You’ve Gat’ to give it all under Warren
Warren Gatland is a big stickler for the training pitch and he will be working on what he wants from day one. The boys who’ve been in Aviva Premiership and RaboDirect Pro12 finals have the advantage of playing up until recently, but the guys who didn’t have the advantage of training under Warren. It’s hard to overstate how intently Warren watches training. He takes a lot out of what happens on the training pitch because his way of thinking is ‘if you’ve got a good mind-set on the training pitch and you give it everything, imagine what you’ll do in a match situation’.
The competition for places starts as soon as the squad is announced. A player wouldn’t be on a Lions Tour if he wasn’t competitive. That doesn’t affect how you interact with those guys off the pitch, but on the field that rivalry is constant.

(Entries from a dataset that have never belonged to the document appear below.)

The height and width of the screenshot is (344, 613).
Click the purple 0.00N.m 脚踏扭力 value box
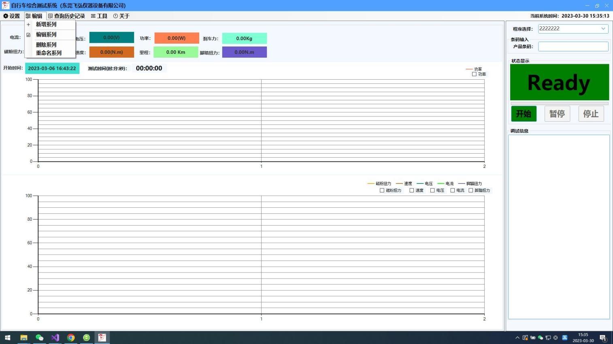pos(244,52)
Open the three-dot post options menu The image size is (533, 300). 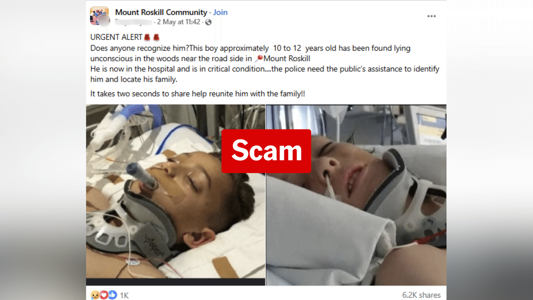click(x=431, y=16)
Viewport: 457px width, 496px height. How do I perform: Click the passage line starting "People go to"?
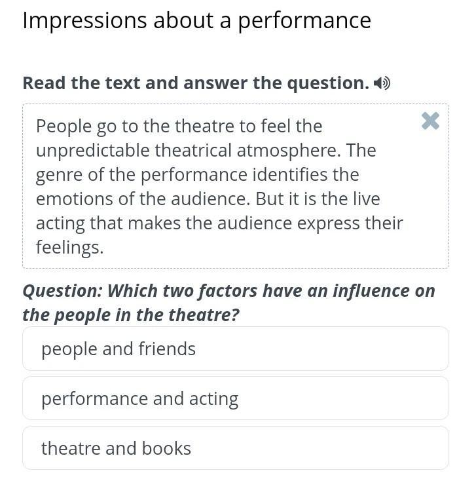(179, 126)
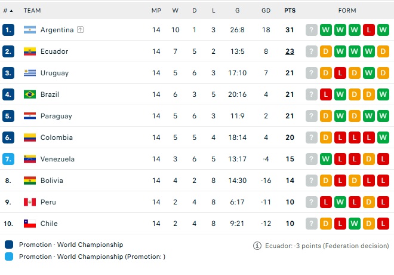Sort standings by PTS column header

tap(290, 11)
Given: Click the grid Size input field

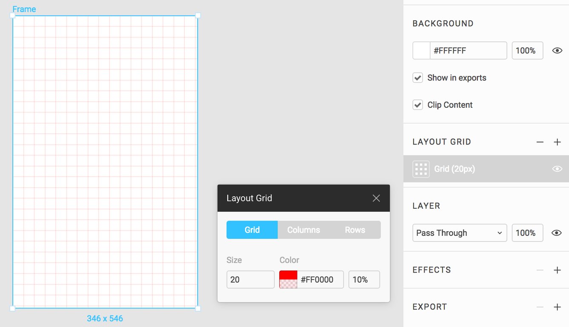Looking at the screenshot, I should tap(250, 280).
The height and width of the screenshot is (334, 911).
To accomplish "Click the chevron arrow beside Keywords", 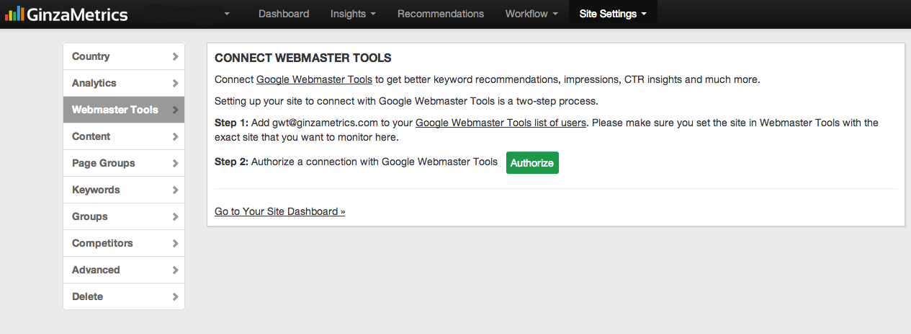I will click(175, 190).
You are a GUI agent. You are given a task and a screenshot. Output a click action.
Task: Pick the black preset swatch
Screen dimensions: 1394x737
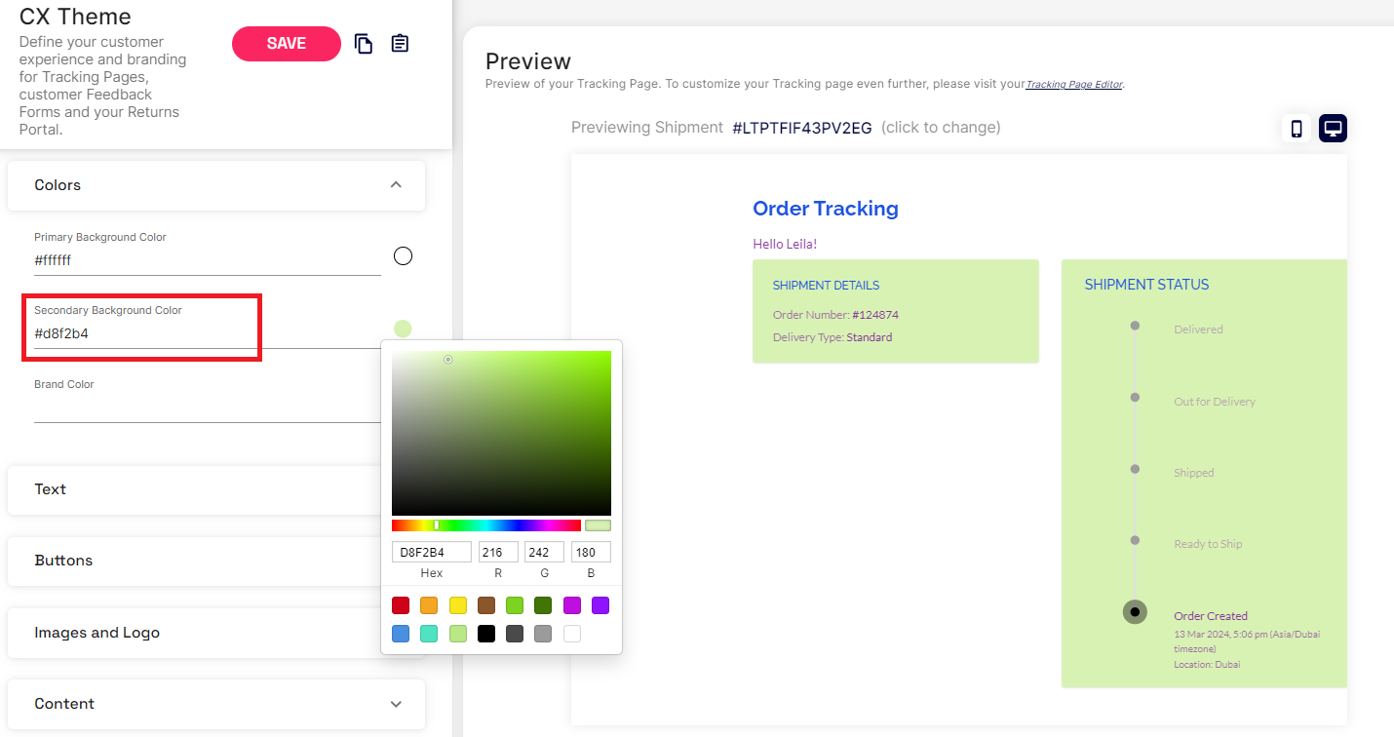coord(486,634)
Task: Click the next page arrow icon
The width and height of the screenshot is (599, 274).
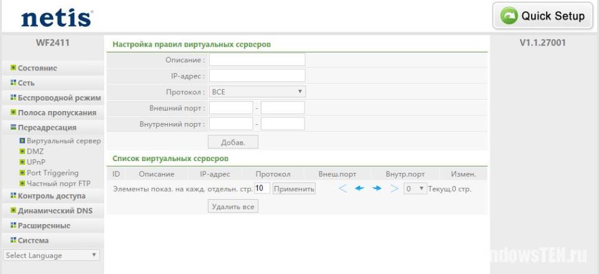Action: [377, 188]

If you’re in training and you get the chance to get one over on a rival you wouldn’t be worthy of a Lions jersey if you didn’t take that opportunity
Under Clive Woodward on the 2005 Tour, we didn’t do too much physical work and I didn’t get the chance to rip into one of the guys going for my position, but if I was watching one of my rivals for a Test place from the stands and he had an outstanding game on Wednesday, you needed to make sure you have an even more outstanding game on the Saturday. There’s a cycle of competitiveness and that’s what’s so good about it. All these players are in direct competition with each other for the one jersey so it’s not a bad thing to say ‘I want that jersey and I will fight for it’.

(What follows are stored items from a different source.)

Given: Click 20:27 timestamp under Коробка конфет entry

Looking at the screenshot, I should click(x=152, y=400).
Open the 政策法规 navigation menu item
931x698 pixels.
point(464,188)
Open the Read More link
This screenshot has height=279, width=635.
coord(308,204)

Against the Barbarians, I’m expecting a win.
Gareth’s bet v the Barbarians:
The Tests are the be all and end all, but these games are massively important. The squad need to develop a winning mentally and a good performance in defeat just doesn’t cut it. Winning becomes a habit and losing can become a habit so it’s vital that the Lions kick off the tour with a win. Winning is everything. You get remembered for winning.

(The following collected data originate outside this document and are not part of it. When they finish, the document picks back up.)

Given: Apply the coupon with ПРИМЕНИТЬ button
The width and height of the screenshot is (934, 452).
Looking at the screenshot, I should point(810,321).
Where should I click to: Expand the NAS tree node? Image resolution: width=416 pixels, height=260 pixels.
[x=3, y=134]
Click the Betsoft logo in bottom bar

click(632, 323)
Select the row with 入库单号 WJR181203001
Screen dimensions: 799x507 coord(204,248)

The competition for places should dictate that this is a strong performance. Players who maybe see themselves as being down the pecking order have a chance to get noticed and I’m hoping for a performance with the intensity to match that. Every minute of this tour – whether it be on the training field or the game field – it’s really important to impress with the ultimate goal being getting a Test place.
Picking a result is tricky. You’ve got a new team coming together with the Lions, but you’ve got a slightly less new team coming together in the Barbarians. All we know about the Baabaas is that they’ll play open rugby and that could play into the Lions’ hands. Looking at the team named, I would say the Lions are capable of winning by a comfortable 20 points (Lions -20 points is 6/4 on the alternative handicap). People might be expecting a slow start, but anyone in this team is playing for a the massive carrot that is a place in the Test team and I would expect that incentive to be worth about 20 points.
Hong Kong – The Hot Topic
I’ve read some criticism of the Lions playing this game in Hong Kong. With the heat and humidity, it doesn’t look like the nicest experience for the players. But rugby turned into a business a long time ago. It has the potential to impact the players, but I doubt it. They’ll be treated with kid gloves – they’ll have the best preparation, they’ll have the best recovery. It may be a bit hot, it may be a bit cold, it may be raining, but at the end of the day, if I was a Lion and I was asked to go and play in the middle of the desert in Saudi Arabia against the Baabaas, I’d fucking do it. It’s just such a massive honour you just get on with it.